THE TASK: Copy out, word for word, the portion of the records starting at the line that contains "Show hidden system tray icons" and ending at the end of the records. Leave the pictures out of your answer.

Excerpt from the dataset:
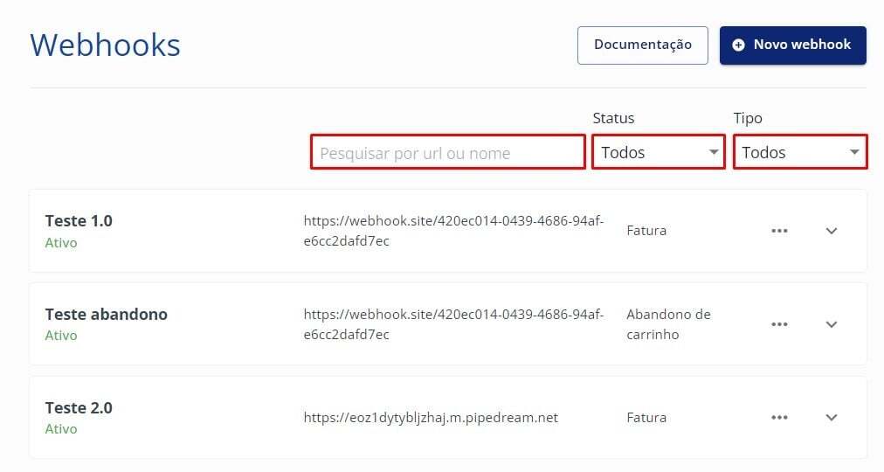The height and width of the screenshot is (472, 884).
Task: Expand Teste 2.0 webhook details
Action: point(832,418)
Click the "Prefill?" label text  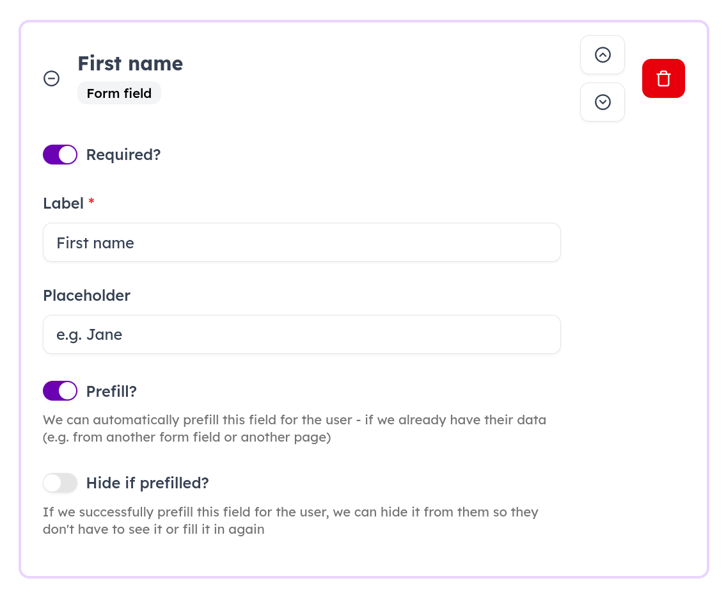tap(111, 391)
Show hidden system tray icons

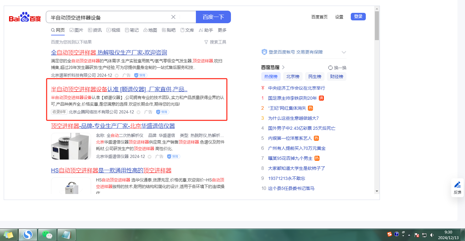pos(409,235)
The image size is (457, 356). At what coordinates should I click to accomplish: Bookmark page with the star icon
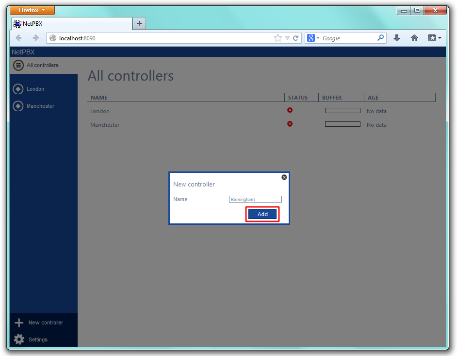tap(278, 38)
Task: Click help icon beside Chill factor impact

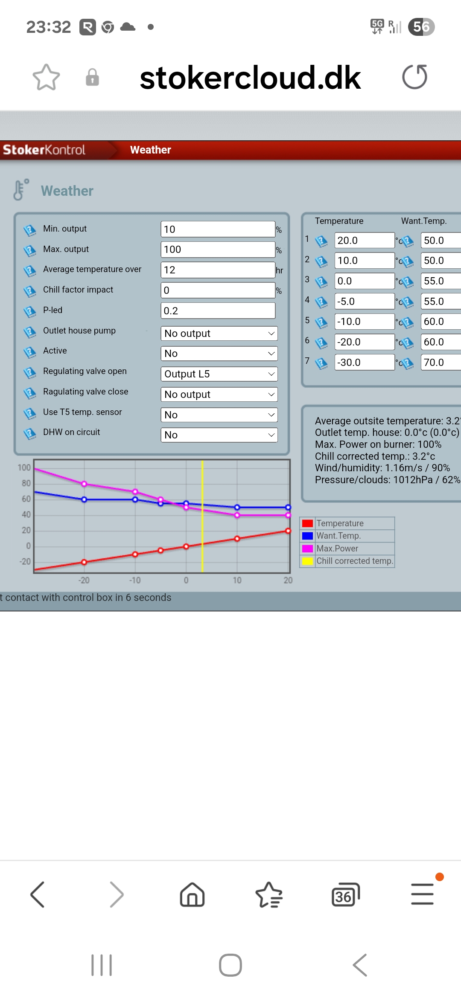Action: 29,291
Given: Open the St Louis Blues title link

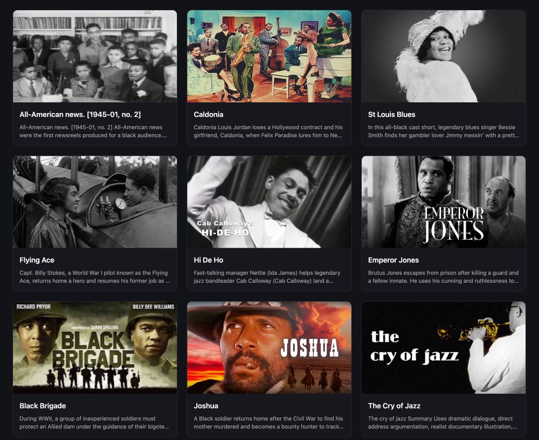Looking at the screenshot, I should (391, 114).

FINAL RESULT:
Show hidden system tray icons

pos(409,235)
The image size is (457, 356). At what coordinates should I click to accomplish: Bookmark page with the star icon
tap(278, 38)
Task: Click help icon beside Chill factor impact

Action: 29,291
Given: Open the St Louis Blues title link

Looking at the screenshot, I should (391, 114).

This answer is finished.